What I take issue with is attempts to classify ethereum "Full Nodes" as more than what they are. Yes, they technically contain all the information requires to reconstruct an archival node (at least until statelessness becomes a thing).
They are simply not anywhere near the same thing, and attempts to brand them as the more or less same thing just comes across as denial.
> They are simply not anywhere near the same thing, and attempts to brand them as the more or less same thing just comes across as denial.
They are the same thing specifically when it comes to:
* Downloading, verifying, and storing every transaction that has ever happened on the network
* Maintaining a tamper-proof, data-complete copy of the blockchain
* Interacting with the blockchain in a maximally verified, maximally secure way
I never said that they were exactly the same thing or that they should be branded as the same thing, I said that they store the same data (by which I mean from an information-theoretic standpoint), which is true.
> What I take issue with is attempts to classify ethereum "Full Nodes" as more than what they are.
I take issue with the attempts to classify them as less than what they are.
What needs to be squashed is the common idea in the OP that "full nodes are not actually full" because there's a "fuller" "archive" node that has the states indexed on-disk.
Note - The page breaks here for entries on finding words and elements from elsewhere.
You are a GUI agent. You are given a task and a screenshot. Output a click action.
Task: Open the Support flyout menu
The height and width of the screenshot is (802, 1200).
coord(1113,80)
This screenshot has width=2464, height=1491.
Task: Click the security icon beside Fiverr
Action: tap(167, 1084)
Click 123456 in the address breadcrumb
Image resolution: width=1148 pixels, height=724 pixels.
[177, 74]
The difference between a full node and an archive node is perfomant historical queryability, not security or data-completeness.
OP says that "access to Ethereum is effectively gate-kept by two centralized entities", which is untrue because you don't need an archive node to access Ethereum, only a full node. OP's idea that an archive node is the only "true Ethereum full-node" is common baloney that pops up often in the cryptocurrency community.
This is where the difference between theory and reality start to become an issue.
Yes, in theory the full node contains the full blockchain. Yes, it's all you need to verify that any transaction happened. Yes it's tamper proof.
But in reality, it can't show you the full side-effects of every transaction. In reality there are occasionally things things that require archival data. In reality, it's always easier to go to a centralised block explorer, or pay one of the few centralised API services (And I know this from experience, I've synced a full archival node back in 2019, and build a product that required querying it. It was such a pain that these days I'd highly recommend not doing that and just paying for API access)
In reality, the fact that you occationally need to go to etherscan to get the data you need, results in you just going to etherscan anyway, even for the simpler queries when you have a perfectly fine full node sitting there (again, personal experience). Hell, etherscan actually provides more data than an archival node, where else are you going to find the source code for contracts?
In reality... Most people don't even run light nodes. They certainly don't run full nodes. They just use etherscan, or whatever API their 3rd party wallet uses.
That's why in reality, access to ethereum is partially centralised around API providers. Yes, in theory anyone can go around them, set up their own node or create a competing API service at any time. But that's not what happens in reality, and when it comes to the topic of centralisation vs decentralisation, I'd argue that reality is far more important than theory.